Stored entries
· · · · · · ·

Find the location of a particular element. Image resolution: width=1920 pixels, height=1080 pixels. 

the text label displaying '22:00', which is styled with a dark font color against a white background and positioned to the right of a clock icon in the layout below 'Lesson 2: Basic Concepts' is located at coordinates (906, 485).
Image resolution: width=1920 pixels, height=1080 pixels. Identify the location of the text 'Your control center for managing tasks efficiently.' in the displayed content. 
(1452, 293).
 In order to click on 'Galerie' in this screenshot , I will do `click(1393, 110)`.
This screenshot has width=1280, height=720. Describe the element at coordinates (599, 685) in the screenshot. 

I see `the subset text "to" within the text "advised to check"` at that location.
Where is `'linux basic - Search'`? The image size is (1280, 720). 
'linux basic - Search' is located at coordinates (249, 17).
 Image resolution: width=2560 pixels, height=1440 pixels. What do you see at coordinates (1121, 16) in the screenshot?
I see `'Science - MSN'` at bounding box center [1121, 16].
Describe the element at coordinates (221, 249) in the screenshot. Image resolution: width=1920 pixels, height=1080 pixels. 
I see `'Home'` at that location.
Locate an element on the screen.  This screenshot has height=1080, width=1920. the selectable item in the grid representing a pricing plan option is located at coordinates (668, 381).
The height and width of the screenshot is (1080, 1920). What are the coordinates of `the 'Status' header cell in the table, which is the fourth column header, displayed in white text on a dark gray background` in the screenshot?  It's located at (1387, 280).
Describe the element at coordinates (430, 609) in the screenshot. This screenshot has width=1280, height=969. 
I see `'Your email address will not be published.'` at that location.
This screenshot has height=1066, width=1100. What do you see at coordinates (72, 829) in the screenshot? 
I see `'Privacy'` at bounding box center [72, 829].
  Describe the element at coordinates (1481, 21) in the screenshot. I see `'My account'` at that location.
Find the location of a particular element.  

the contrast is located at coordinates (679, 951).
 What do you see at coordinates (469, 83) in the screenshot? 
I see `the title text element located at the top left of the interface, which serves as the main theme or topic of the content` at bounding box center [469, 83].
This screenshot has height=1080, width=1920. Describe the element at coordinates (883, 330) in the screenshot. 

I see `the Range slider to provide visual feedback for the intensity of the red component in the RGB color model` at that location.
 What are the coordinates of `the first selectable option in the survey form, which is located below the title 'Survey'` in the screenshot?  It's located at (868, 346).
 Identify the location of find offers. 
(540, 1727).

· · · · · · ·

• **YOUR OBJECTIVE**:
Return, word for word, everything in the material from the line containing "The height and" down to the line containing "the contrast is", including both of those lines.

• **RESPONSE TO THIS TASK**:
The height and width of the screenshot is (1080, 1920). What are the coordinates of `the 'Status' header cell in the table, which is the fourth column header, displayed in white text on a dark gray background` in the screenshot?  It's located at (1387, 280).
Describe the element at coordinates (430, 609) in the screenshot. This screenshot has width=1280, height=969. 
I see `'Your email address will not be published.'` at that location.
This screenshot has height=1066, width=1100. What do you see at coordinates (72, 829) in the screenshot? 
I see `'Privacy'` at bounding box center [72, 829].
  Describe the element at coordinates (1481, 21) in the screenshot. I see `'My account'` at that location.
Find the location of a particular element.  

the contrast is located at coordinates (679, 951).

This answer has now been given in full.